Aqui em São Sebá, sou um faz quase-tudo. Além de pescar, eu também faço
rango (e lavo a louça, sim), passo uma vassoura na área externa (tá bom, tá
bom, de vez em quando), espalho quirera e ponho bananas para os
passarinhos no quintal, cuido da frente da casa, do jardim e de minhas plantas
– meu caramanchão de maracujá está carregado (da primeira florada e logo
vou colher alguns para dar uma cor à minha vodca), além de fazer um monte
de outras coisas que um bom tomador de conta faz.
Sim, eu tomo conta de algumas coisas porque, se eu não fizer, ninguém faz (ou
ninguém faz porque eu faço, sei lá) – tipo apagar luzes em cômodos vazios,
desligar a TV quando ninguém está vendo, colocar água no filtro, esvaziar os
cestinhos de lixo, tirar o lixo, separá-lo e colocá-lo no lugar certo para a coleta
etc etc etc – ou seja, o mesmo que todos fazemos em nossas casas.
Mas não o Almeida. Ele não toma conta só da casa dele. Ele toma conta de
tudo de todo mundo. O que ele vê ou sabe tem que estar do jeito que ele acha
certo. Vive criticando a forma com que os vizinhos fazem qualquer coisa:
- “Pô, eles deviam amarrar o saco de lixo assim e assado, não do jeito que
está, pode vazar na rua”. - “Droga, o seu Zé devia apagar a luz da garagem, vai ficar acesa o dia
inteiro…” - “Credo… o coronel devia podar melhor essas plantas… tá sobrando dos
lados…” - “Nossa, o fulano ali precisa mandar cortar a grama…”
- “Não sei como eles ficam dormindo até tarde desse jeito…”
- Olha só, olha só… roupa pendurada na janela! Eles não tem vergonha…” E por aí vai. Mas, pior ainda, ele fica “tomando conta” do que você está
fazendo quando está com ele! Tava eu pescando outro dia desses, lá chega o
Almeida – justamente na hora que eu tinha acabado de enroscar minha isca
numa pedra e estava tentando tirar com jeito para não arrebentar – e ele logo quis “me ensinar” a como tirar o enrosco, pois “do jeito que você está fazendo não vai conseguir”. Pegou a linha… puxa daqui, puxa dali e – claro – nada de soltar.
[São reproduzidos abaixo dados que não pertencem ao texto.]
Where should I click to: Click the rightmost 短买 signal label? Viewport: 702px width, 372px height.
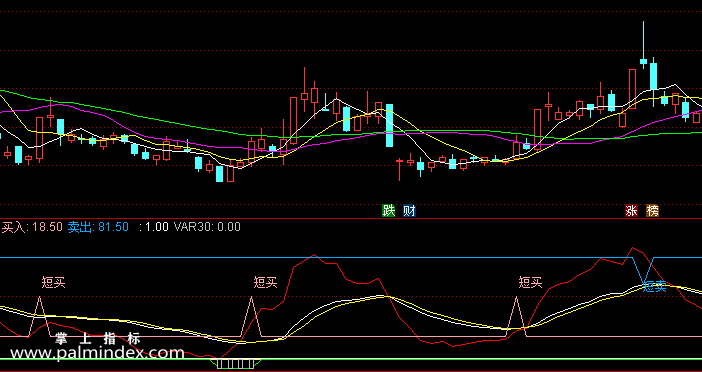pyautogui.click(x=530, y=282)
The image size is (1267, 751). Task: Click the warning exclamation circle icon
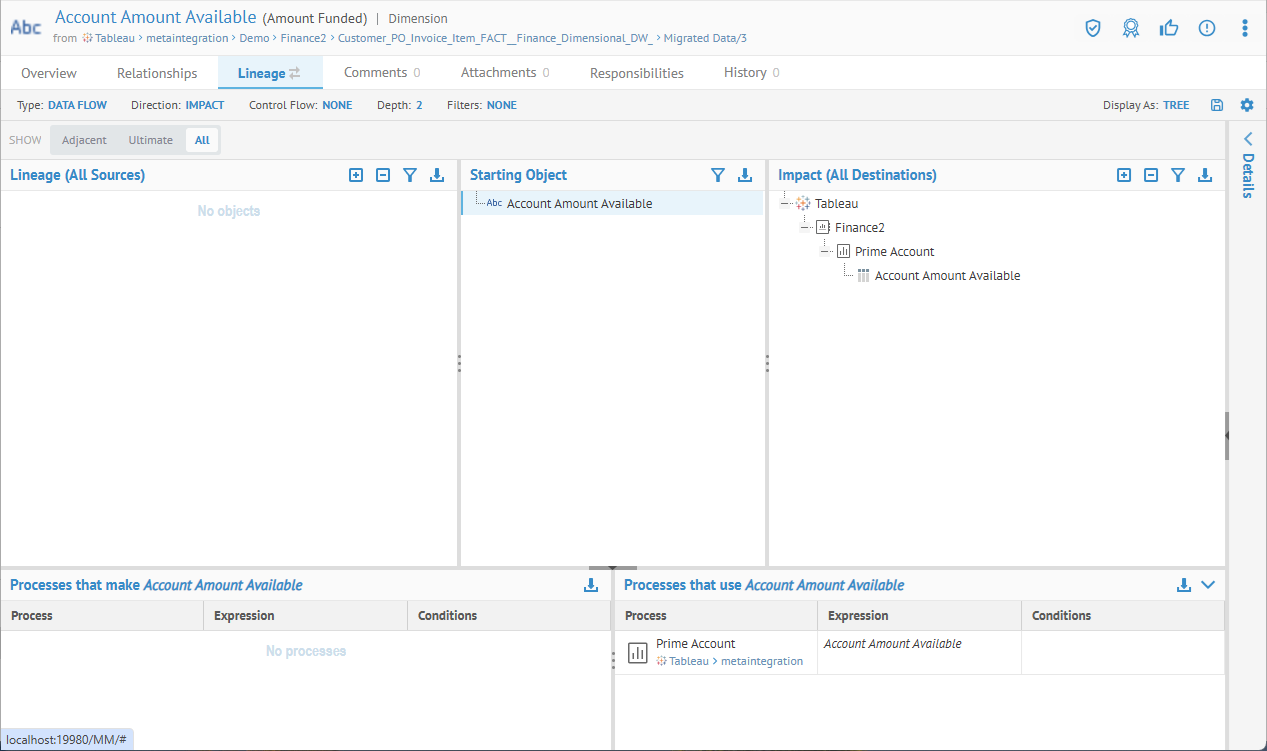1207,28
Entrou na água, saiu da água, andou pra lá, andou pra cá, mas não tinha jeito. Tava preso mesmo. Ficou um tempão nisso… e eu ali com cara de tacho.
Aí, eu tomei a decisão que tinha de ser tomada: puxei a linha até arrebentar.
Faz parte do negócio pescaria, né? Pois o Almeida ainda reclamou comigo: “Pô, você apelou, eu já ia soltar essa linha. Agora você perdeu sua isca
artificial!”
Pensei comigo: “É, Almeida, eu perdi a p de um camarãozinho artificial. Que
melda, não?”. E fui pra casa cuidar da vida. Da minha vida.
E você, tem algum Almeida por perto?